The K.O.M.R. was formed as a Territorial Infantry Regiment in 1932, the latest in a series of locally raised militia units and regiments dating back to the 1800s.

Its immediate predecessor was the Royal Malta Regiment of Militia, established in 1889. The opportunity to have the name changed to a more prestigious ‘King's Own’ presented itself and was eagerly snapped up in 1903, when during a Royal Visit, King Edward VII referred to the RMRM as “My Regiment”.

During the Second World War the Regiment was expanded to four battalions, 1st, 2nd, 3rd, and 10th, and all rendered sterling service. The infantrymen were constantly trained in fighting tactics, weapon training and anti-invasion drills, to prepare against the largest threat to Malta, Operation Herkules, the planned German-Italian invasion.

The main task of the 2nd Battalion, was the defence of the shores of Malta. This was carried out mainly by the manning of pill boxes, and generally one depth post and two beach posts were allocated to a platoon of 30 men. Constant patrols along the shoreline were carried out to foil any Commando-style operation the enemy might try to carry out.
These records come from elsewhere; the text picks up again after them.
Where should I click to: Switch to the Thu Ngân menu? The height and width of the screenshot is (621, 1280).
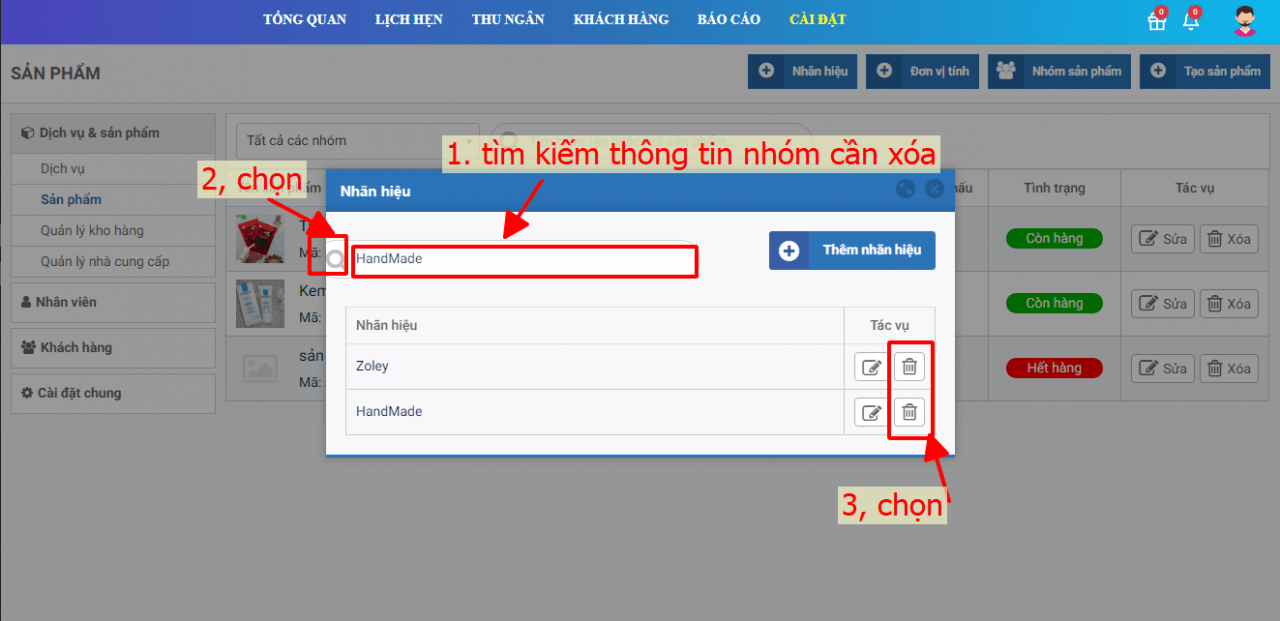point(508,20)
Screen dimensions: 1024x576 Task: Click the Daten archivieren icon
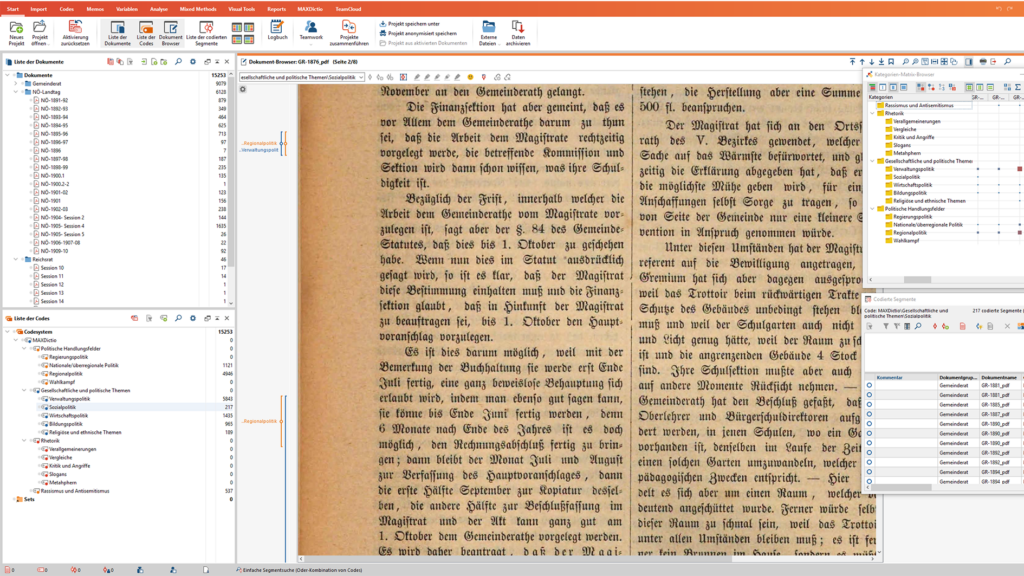[x=517, y=28]
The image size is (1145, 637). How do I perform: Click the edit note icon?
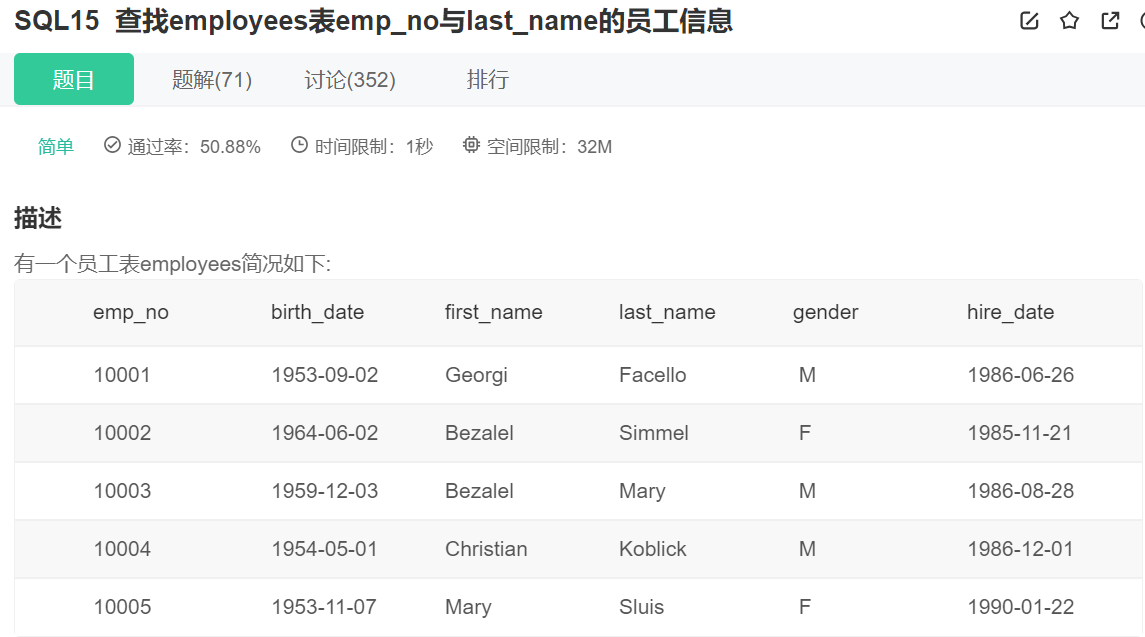[x=1029, y=21]
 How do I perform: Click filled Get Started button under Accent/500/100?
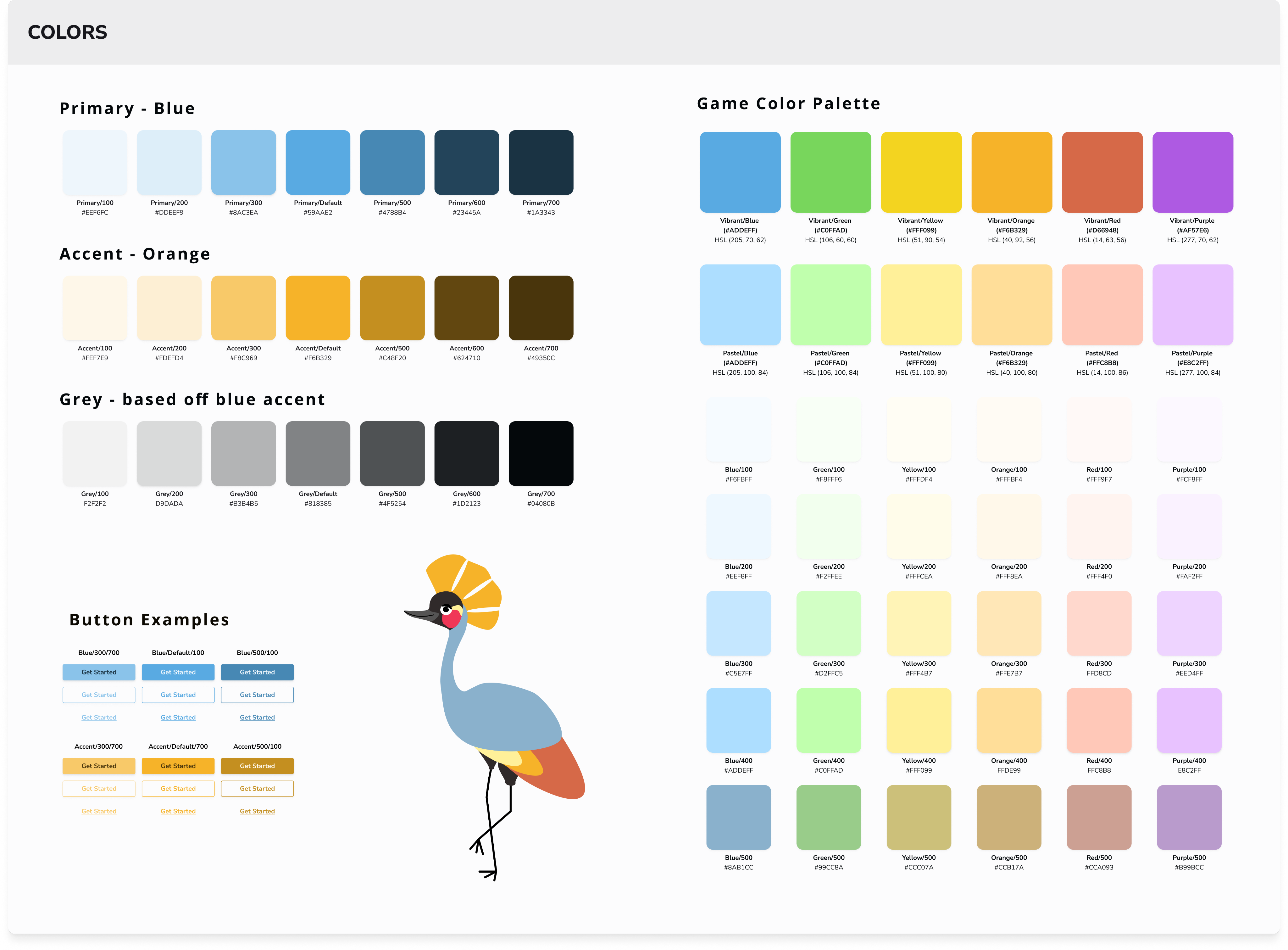click(257, 766)
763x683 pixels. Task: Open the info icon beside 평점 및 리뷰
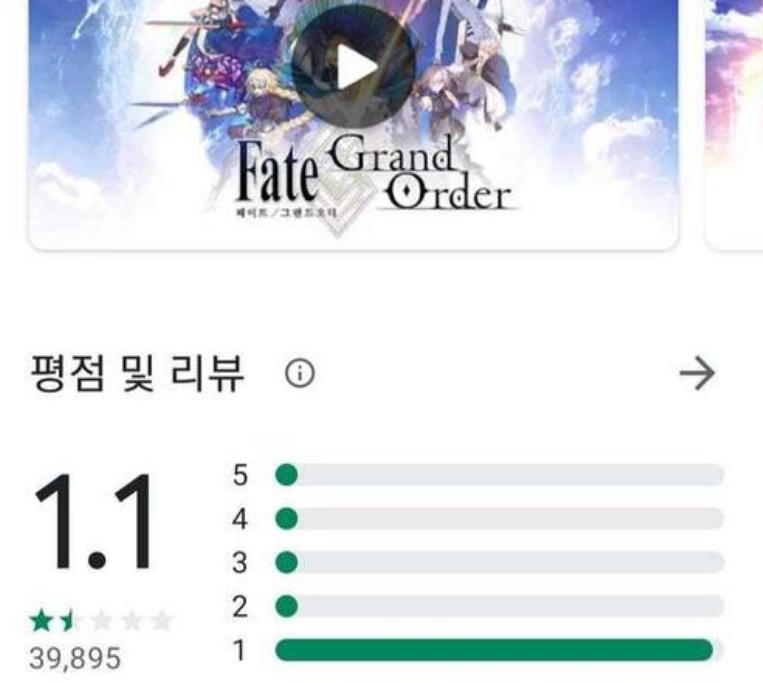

The infantrymen were often called upon to speed up the unloading of vital cargoes from convoy ships, before the ships were bombed and sunk in port. So essential were the supplies that unloading would not stop, not even during air raids. Afterwards the supply dumps, where all these supplies were stored, sometimes in the open, would need guarding round the clock.

The Regiment also put to good use their Vickers, Lewis and Bren machine guns to provide defence against low flying aircraft, especially those strafing the airfields.
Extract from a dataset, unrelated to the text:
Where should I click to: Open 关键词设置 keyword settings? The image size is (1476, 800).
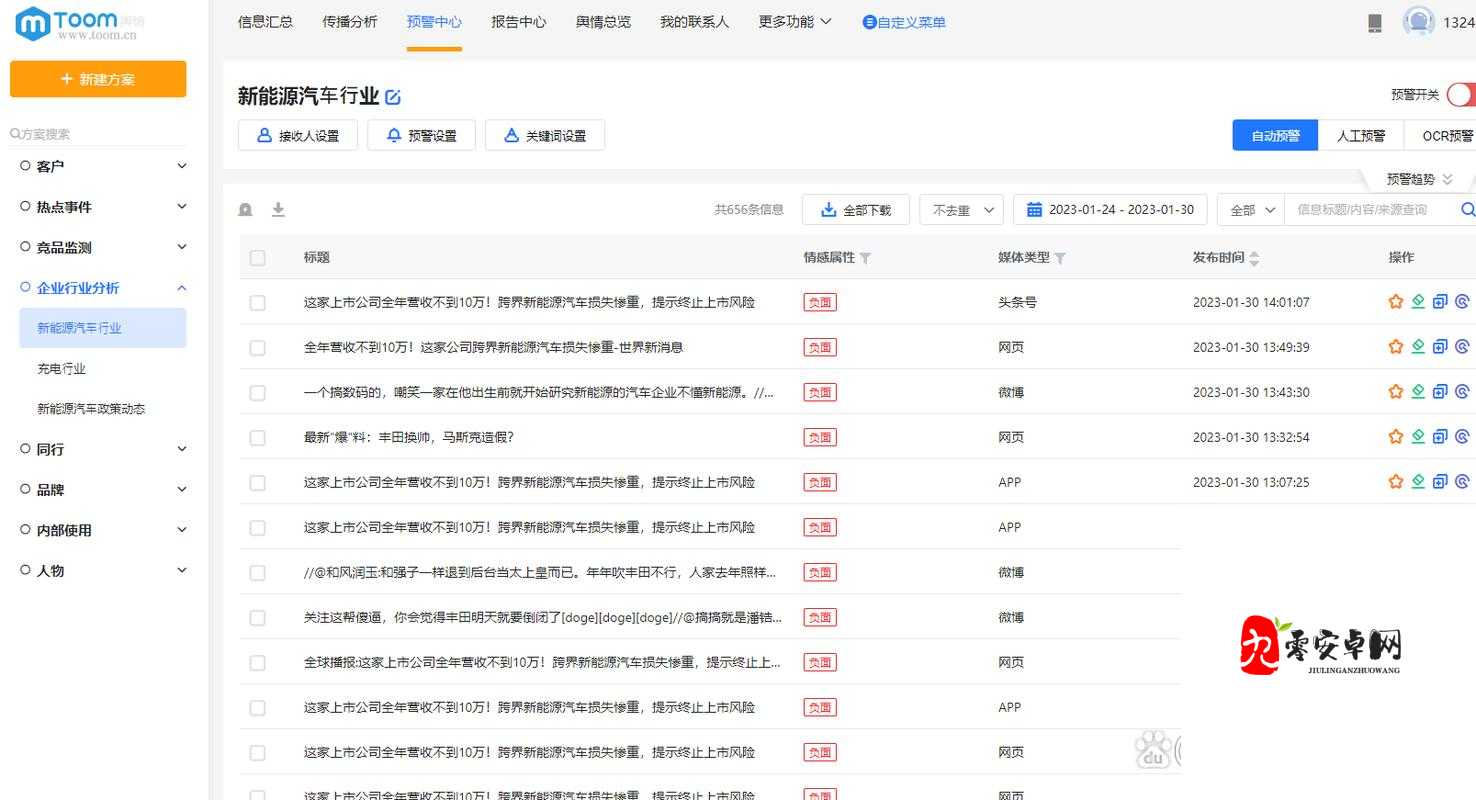(x=545, y=134)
As the few RAF fighter planes available would be scrambled to engage the enemy bombers, and since the prime targets were the airfields, the bomb craters would have to be filled in and passed over with a roller to allow the defending fighters to land again before they ran out of fuel. Other jobs were the re-arming and refueling of planes, as well as the building of protective pens for the aircraft to minimize bomb shrapnel damage as much as possible.

The KOMR was frequently called upon to perform unenviable tasks such as when in January 1941, after the Germans tried to sink the Illustrious in port with determined and ferocious bombing, they were sent to rescue the living and remove the dead from the devastated Cottonera area of the Grand Harbour.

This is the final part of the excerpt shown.